→ **Provided data**:
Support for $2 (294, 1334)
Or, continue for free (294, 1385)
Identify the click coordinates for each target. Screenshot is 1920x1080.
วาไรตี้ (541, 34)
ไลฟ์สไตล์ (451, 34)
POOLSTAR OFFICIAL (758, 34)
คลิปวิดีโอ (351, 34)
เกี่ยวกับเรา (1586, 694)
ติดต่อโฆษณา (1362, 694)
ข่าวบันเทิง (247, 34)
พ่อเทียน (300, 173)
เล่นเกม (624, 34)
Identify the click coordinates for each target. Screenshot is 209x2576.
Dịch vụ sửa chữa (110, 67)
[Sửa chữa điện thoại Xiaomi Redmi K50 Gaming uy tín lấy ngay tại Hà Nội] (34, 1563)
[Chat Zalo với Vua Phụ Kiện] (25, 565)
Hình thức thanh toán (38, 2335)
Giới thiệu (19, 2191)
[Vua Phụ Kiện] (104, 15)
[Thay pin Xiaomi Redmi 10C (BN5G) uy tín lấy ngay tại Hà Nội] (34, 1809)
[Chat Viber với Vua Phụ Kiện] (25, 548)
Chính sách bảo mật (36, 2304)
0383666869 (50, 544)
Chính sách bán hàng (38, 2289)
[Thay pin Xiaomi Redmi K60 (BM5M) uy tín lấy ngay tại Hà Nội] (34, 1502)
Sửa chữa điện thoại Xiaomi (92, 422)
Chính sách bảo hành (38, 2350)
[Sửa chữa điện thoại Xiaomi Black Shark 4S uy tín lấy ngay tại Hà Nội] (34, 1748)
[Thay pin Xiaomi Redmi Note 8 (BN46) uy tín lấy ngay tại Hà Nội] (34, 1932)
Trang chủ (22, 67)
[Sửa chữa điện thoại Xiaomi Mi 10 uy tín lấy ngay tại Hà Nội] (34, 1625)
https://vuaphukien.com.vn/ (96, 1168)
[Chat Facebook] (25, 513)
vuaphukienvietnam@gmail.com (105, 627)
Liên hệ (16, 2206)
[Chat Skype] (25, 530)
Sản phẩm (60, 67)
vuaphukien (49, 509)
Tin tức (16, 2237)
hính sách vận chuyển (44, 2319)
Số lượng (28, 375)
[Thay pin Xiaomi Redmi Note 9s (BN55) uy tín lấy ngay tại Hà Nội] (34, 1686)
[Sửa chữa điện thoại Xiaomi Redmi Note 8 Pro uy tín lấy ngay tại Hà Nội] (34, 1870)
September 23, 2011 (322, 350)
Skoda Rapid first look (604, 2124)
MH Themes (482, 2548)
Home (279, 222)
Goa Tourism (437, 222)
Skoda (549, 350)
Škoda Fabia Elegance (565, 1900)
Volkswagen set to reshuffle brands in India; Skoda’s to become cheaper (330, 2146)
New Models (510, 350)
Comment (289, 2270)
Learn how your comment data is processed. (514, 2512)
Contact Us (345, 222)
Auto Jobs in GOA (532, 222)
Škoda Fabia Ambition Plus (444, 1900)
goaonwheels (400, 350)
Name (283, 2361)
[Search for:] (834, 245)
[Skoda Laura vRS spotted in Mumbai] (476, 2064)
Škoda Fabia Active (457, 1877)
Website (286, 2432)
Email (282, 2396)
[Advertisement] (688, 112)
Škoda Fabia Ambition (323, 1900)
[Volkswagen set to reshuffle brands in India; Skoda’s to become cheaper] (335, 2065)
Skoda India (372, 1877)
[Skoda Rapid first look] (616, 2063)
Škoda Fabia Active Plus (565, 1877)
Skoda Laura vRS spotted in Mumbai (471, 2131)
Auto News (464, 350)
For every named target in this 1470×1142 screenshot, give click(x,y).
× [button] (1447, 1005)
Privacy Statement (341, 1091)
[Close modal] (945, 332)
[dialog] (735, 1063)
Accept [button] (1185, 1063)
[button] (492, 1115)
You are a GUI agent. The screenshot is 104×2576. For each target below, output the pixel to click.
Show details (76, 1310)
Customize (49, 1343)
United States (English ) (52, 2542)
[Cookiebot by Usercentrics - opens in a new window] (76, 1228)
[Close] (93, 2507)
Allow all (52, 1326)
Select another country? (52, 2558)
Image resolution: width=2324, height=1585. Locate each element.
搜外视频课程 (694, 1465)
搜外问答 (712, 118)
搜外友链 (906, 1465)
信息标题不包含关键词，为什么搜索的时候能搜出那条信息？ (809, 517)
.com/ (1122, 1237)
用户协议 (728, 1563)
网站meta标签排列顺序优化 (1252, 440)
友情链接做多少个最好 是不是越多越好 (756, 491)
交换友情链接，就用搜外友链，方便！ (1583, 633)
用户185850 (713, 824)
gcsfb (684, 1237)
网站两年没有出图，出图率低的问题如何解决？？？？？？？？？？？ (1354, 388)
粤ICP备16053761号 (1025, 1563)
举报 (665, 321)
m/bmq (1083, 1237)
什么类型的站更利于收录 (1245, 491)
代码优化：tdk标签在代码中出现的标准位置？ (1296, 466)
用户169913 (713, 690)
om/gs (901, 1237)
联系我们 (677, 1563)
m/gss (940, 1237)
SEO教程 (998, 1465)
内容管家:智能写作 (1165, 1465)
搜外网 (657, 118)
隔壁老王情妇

→ **Exercise instructions**: Repeat the material above precisely.

→ **Result below**:
Support for $2 (294, 1334)
Or, continue for free (294, 1385)
Identify the click coordinates for each target. Screenshot is 1920x1080.
วาไรตี้ (541, 34)
ไลฟ์สไตล์ (451, 34)
POOLSTAR OFFICIAL (758, 34)
คลิปวิดีโอ (351, 34)
เกี่ยวกับเรา (1586, 694)
ติดต่อโฆษณา (1362, 694)
ข่าวบันเทิง (247, 34)
พ่อเทียน (300, 173)
เล่นเกม (624, 34)
Identify the click coordinates for each target. Screenshot is 209x2576.
Dịch vụ sửa chữa (110, 67)
[Sửa chữa điện thoại Xiaomi Redmi K50 Gaming uy tín lấy ngay tại Hà Nội] (34, 1563)
[Chat Zalo với Vua Phụ Kiện] (25, 565)
Hình thức thanh toán (38, 2335)
Giới thiệu (19, 2191)
[Vua Phụ Kiện] (104, 15)
[Thay pin Xiaomi Redmi 10C (BN5G) uy tín lấy ngay tại Hà Nội] (34, 1809)
[Chat Viber với Vua Phụ Kiện] (25, 548)
Chính sách bảo mật (36, 2304)
0383666869 (50, 544)
Chính sách bán hàng (38, 2289)
[Thay pin Xiaomi Redmi K60 (BM5M) uy tín lấy ngay tại Hà Nội] (34, 1502)
Sửa chữa điện thoại Xiaomi (92, 422)
Chính sách bảo hành (38, 2350)
[Sửa chữa điện thoại Xiaomi Black Shark 4S uy tín lấy ngay tại Hà Nội] (34, 1748)
[Thay pin Xiaomi Redmi Note 8 (BN46) uy tín lấy ngay tại Hà Nội] (34, 1932)
Trang chủ (22, 67)
[Sửa chữa điện thoại Xiaomi Mi 10 uy tín lấy ngay tại Hà Nội] (34, 1625)
https://vuaphukien.com.vn/ (96, 1168)
[Chat Facebook] (25, 513)
vuaphukienvietnam@gmail.com (105, 627)
Liên hệ (16, 2206)
[Chat Skype] (25, 530)
Sản phẩm (60, 67)
vuaphukien (49, 509)
Tin tức (16, 2237)
hính sách vận chuyển (44, 2319)
Số lượng (28, 375)
[Thay pin Xiaomi Redmi Note 9s (BN55) uy tín lấy ngay tại Hà Nội] (34, 1686)
[Sửa chữa điện thoại Xiaomi Redmi Note 8 Pro uy tín lấy ngay tại Hà Nội] (34, 1870)
September 23, 2011 (322, 350)
Skoda Rapid first look (604, 2124)
MH Themes (482, 2548)
Home (279, 222)
Goa Tourism (437, 222)
Skoda (549, 350)
Škoda Fabia Elegance (565, 1900)
Volkswagen set to reshuffle brands in India; Skoda’s to become cheaper (330, 2146)
New Models (510, 350)
Comment (289, 2270)
Learn how your comment data is processed. (514, 2512)
Contact Us (345, 222)
Auto Jobs in GOA (532, 222)
Škoda Fabia Ambition Plus (444, 1900)
goaonwheels (400, 350)
Name (283, 2361)
[Search for:] (834, 245)
[Skoda Laura vRS spotted in Mumbai] (476, 2064)
Škoda Fabia Active (457, 1877)
Website (286, 2432)
Email (282, 2396)
[Advertisement] (688, 112)
Škoda Fabia Ambition (323, 1900)
[Volkswagen set to reshuffle brands in India; Skoda’s to become cheaper] (335, 2065)
Skoda India (372, 1877)
[Skoda Rapid first look] (616, 2063)
Škoda Fabia Active Plus (565, 1877)
Skoda Laura vRS spotted in Mumbai (471, 2131)
Auto News (464, 350)
For every named target in this 1470×1142 screenshot, give click(x,y).
× [button] (1447, 1005)
Privacy Statement (341, 1091)
[Close modal] (945, 332)
[dialog] (735, 1063)
Accept [button] (1185, 1063)
[button] (492, 1115)
You are a GUI agent. The screenshot is 104×2576. For each target below, output the pixel to click.
Show details (76, 1310)
Customize (49, 1343)
United States (English ) (52, 2542)
[Cookiebot by Usercentrics - opens in a new window] (76, 1228)
[Close] (93, 2507)
Allow all (52, 1326)
Select another country? (52, 2558)
Image resolution: width=2324, height=1585. Locate each element.
搜外视频课程 (694, 1465)
搜外问答 (712, 118)
搜外友链 (906, 1465)
信息标题不包含关键词，为什么搜索的时候能搜出那条信息？ (809, 517)
.com/ (1122, 1237)
用户协议 (728, 1563)
网站meta标签排列顺序优化 (1252, 440)
友情链接做多少个最好 是不是越多越好 (756, 491)
交换友情链接，就用搜外友链，方便！ (1583, 633)
用户185850 (713, 824)
gcsfb (684, 1237)
网站两年没有出图，出图率低的问题如何解决？？？？？？？？？？？ (1354, 388)
粤ICP备16053761号 (1025, 1563)
举报 (665, 321)
m/bmq (1083, 1237)
什么类型的站更利于收录 (1245, 491)
代码优化：tdk标签在代码中出现的标准位置？ (1296, 466)
用户169913 (713, 690)
om/gs (901, 1237)
联系我们 (677, 1563)
m/gss (940, 1237)
SEO教程 (998, 1465)
内容管家:智能写作 (1165, 1465)
搜外网 (657, 118)
隔壁老王情妇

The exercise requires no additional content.